Some districts may still consider End of Grade scores in retention decisions, despite the state waiver. The Macon Telegraph reports: "In Bibb County, however, test results won’t completely be thrown out as a factor for whether students move on to the next grade. Superintendent Curtis Jones said that more than 71 percent of the county’s tests were done online and no glitches were reported...district educators and administrators will still consider test results when decisions are made on promotion, even if the state rule is relaxed."
This patchwork quilt of retention/retesting would seem to undermine Georgia’s quest for common standards and practices around state testing. DOE disagrees.
“The standards are common: all students learn them in the classroom. Like many things, local control allows for decision-making at the local level. We set the minimum requirements bar, and districts can set a higher bar if they want,” said Cardoza.
“This year’s online administration was a significant improvement over last year’s and the number of interrupted sessions is significantly fewer. Nonetheless, in an abundance of caution we sought the waiver for promotion and retention from the State Board of Education,” said Cardoza. “We will produce a CCRPI for the 2015-2016 school year.

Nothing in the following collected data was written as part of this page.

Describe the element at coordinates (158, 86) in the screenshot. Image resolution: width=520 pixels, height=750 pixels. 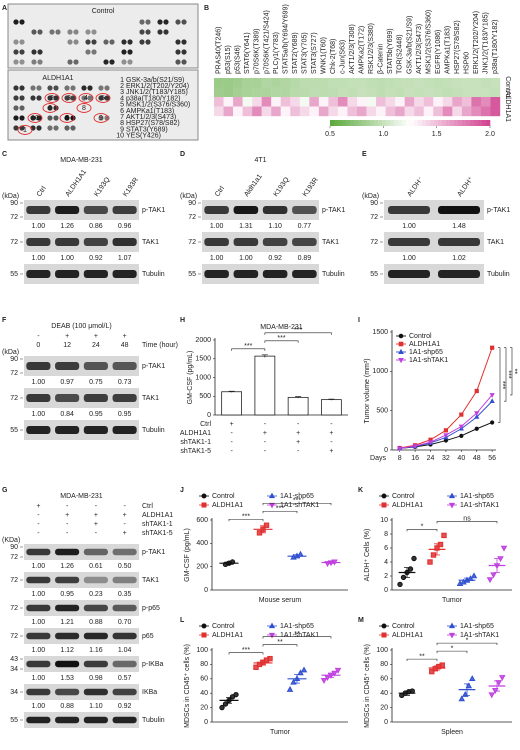
I see `legend-text: ERK1/2(T202/Y204)` at that location.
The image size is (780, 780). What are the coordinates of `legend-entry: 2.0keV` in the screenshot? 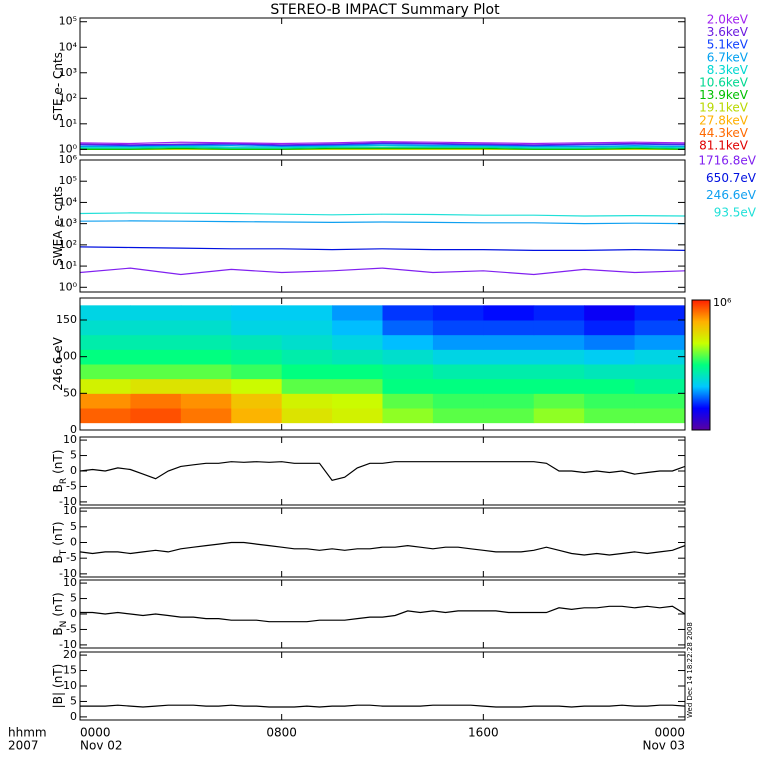 It's located at (728, 20).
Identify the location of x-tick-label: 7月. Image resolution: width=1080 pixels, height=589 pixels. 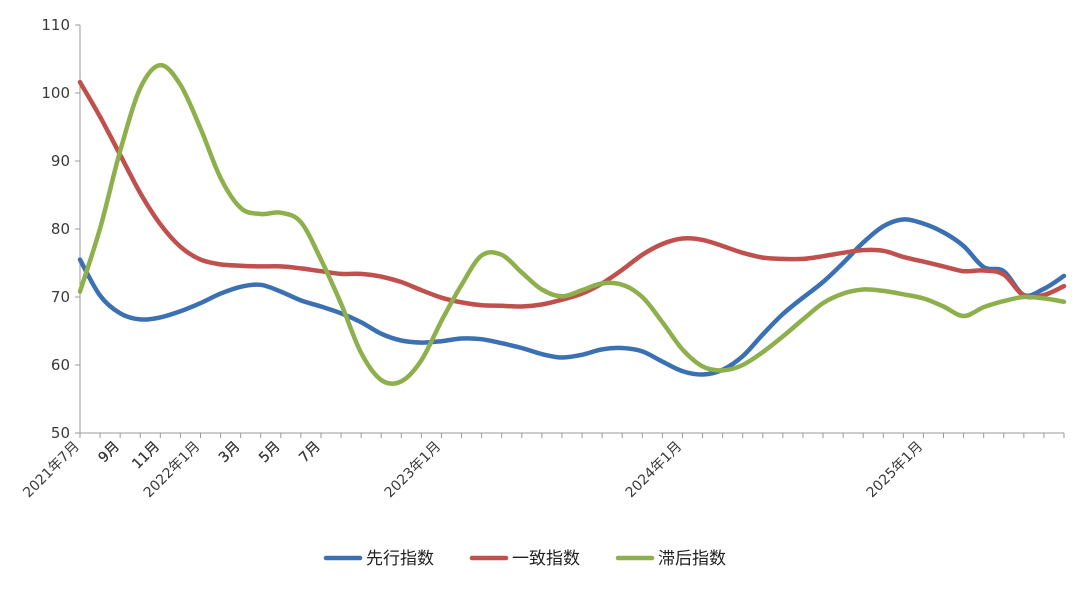
(310, 453).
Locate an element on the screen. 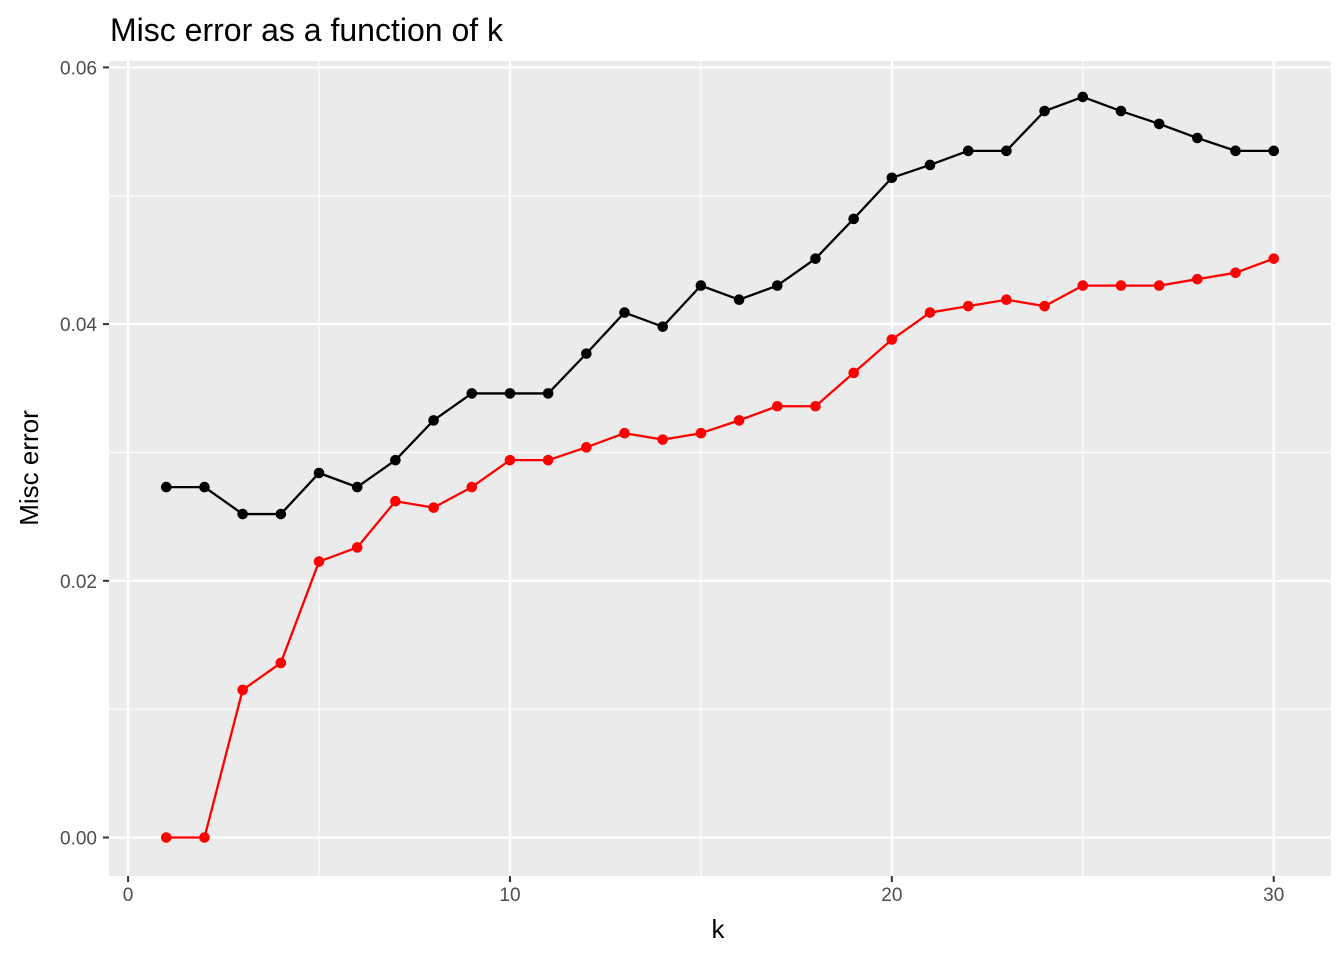 Image resolution: width=1344 pixels, height=960 pixels. x-tick-label: 10 is located at coordinates (510, 896).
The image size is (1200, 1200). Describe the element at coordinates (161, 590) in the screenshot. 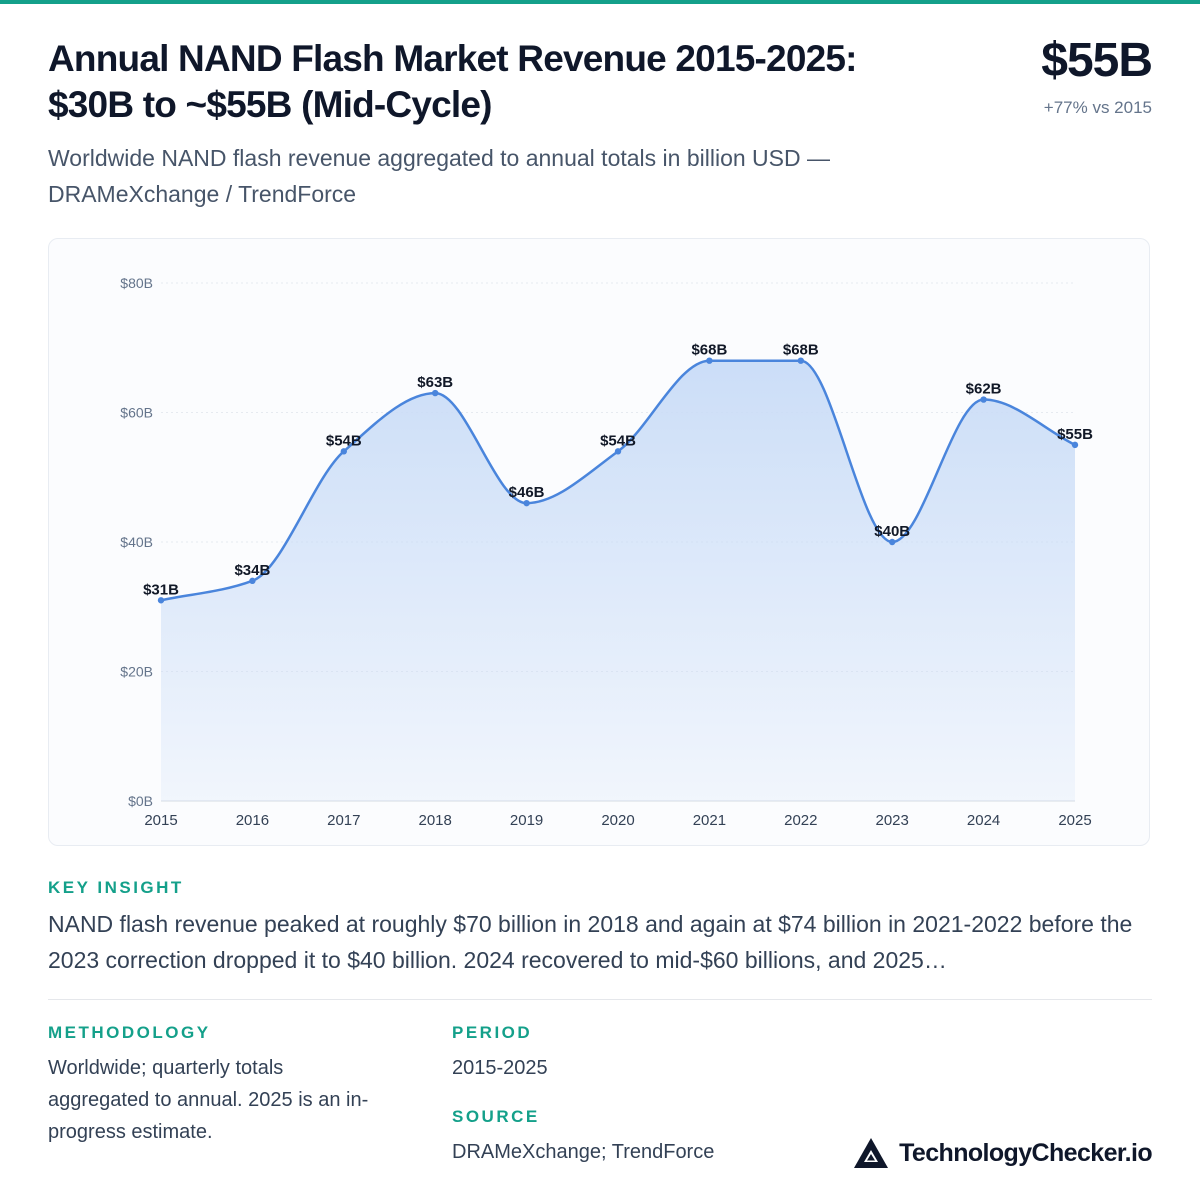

Just as we did for the 2014-2015 CCRPI, we will use what we learn from the analyses to make informed decisions about CCRPI calculations stemming from this year’s administration.”
Last year, DOE analyzed testing data to see how many students were undermined by technical problems. (DOE can track testing interruptions.) In Clarke County, the tally was 6 percent of math test takers. As a result, those students' scores were not factored into the district’s CCRPI grade.
“We thought that was very fair,” said Jarboe. “The state said it would do the same thing this year. DOE has been very responsive to me when I have called with issues and problems. Sometimes, the problems have not been fixed as fast as I wanted, but they have been responsive. Unfortunately, it doesn’t help when kids are sitting there who can’t get into tests.”
"Electronic, online testing is an innovation that our district fully supports as an assessment method. Testing is more efficient, students are engaged at higher levels and technology-enhanced items can better measure a student's ability to problem-solve. However, innovation usually comes with growing pains in its implementation, and that is certainly true in this case," said Jarboe.
"Therefore, it is unfortunate that state legislation and the State Board of Education have made Milestones testing a high-stakes event for students and teachers," he said. "The difficulties with its implementation have resulted in frustration and anxiety for students and teachers, which has diminished much of the innovative value of the online platform."